THE TASK - Every line from the one with "Changoonga.com (218, 2539)" to the one with "[Susana Zabaleta Cuenta", including those two, is to be copied exactly; all other lines of the entries below are left out.

THE DATA -
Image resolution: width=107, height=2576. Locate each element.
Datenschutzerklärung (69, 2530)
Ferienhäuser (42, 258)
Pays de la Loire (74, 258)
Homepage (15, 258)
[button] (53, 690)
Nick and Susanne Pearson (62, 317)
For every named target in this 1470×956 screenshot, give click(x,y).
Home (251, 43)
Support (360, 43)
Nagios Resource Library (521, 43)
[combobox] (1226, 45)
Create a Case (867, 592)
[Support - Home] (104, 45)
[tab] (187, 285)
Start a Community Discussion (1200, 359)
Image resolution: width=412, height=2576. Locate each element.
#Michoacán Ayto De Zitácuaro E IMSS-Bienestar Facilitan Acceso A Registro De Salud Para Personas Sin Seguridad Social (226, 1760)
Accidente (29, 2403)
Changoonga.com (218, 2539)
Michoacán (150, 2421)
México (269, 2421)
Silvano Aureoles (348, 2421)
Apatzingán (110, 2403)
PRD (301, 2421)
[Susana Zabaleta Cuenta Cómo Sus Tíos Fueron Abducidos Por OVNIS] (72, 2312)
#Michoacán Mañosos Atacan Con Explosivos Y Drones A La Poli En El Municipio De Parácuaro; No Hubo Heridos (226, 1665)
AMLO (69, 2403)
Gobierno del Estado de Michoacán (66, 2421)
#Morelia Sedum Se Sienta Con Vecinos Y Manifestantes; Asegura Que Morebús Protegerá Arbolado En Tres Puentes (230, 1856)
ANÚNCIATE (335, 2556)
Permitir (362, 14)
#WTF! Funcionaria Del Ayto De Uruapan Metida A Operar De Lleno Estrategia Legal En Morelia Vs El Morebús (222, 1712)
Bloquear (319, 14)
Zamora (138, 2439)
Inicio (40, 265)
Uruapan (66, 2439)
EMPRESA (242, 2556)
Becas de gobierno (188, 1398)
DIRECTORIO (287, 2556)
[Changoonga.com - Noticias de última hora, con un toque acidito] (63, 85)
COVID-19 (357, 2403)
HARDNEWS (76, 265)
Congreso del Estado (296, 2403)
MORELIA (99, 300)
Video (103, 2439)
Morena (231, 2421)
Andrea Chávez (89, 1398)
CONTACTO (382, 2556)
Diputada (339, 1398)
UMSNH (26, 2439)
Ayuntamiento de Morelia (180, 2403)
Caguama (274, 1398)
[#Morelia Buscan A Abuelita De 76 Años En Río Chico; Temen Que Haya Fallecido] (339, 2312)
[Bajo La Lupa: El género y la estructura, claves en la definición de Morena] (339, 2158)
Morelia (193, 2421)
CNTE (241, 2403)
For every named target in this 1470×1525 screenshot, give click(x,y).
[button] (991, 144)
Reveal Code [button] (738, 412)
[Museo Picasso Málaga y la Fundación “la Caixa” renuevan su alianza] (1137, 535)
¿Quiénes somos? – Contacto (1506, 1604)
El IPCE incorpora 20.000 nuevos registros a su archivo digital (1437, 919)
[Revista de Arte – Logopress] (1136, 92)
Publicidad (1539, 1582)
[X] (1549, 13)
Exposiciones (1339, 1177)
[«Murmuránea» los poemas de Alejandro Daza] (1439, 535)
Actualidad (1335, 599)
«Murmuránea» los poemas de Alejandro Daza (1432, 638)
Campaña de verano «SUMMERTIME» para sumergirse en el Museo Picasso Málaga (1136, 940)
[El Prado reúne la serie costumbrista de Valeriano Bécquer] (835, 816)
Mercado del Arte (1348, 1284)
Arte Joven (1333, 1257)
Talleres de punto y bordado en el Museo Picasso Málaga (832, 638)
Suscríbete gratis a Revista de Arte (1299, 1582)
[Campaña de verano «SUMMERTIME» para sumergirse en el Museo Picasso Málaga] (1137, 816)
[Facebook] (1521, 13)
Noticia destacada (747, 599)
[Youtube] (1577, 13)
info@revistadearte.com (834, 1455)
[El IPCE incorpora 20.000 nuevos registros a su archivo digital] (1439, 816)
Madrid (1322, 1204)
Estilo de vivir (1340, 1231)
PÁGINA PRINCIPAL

EXERCISE OUTPUT -
Changoonga.com (218, 2539)
Michoacán (150, 2421)
México (269, 2421)
Silvano Aureoles (348, 2421)
Apatzingán (110, 2403)
PRD (301, 2421)
[Susana Zabaleta Cuenta Cómo Sus Tíos Fueron Abducidos Por OVNIS] (72, 2312)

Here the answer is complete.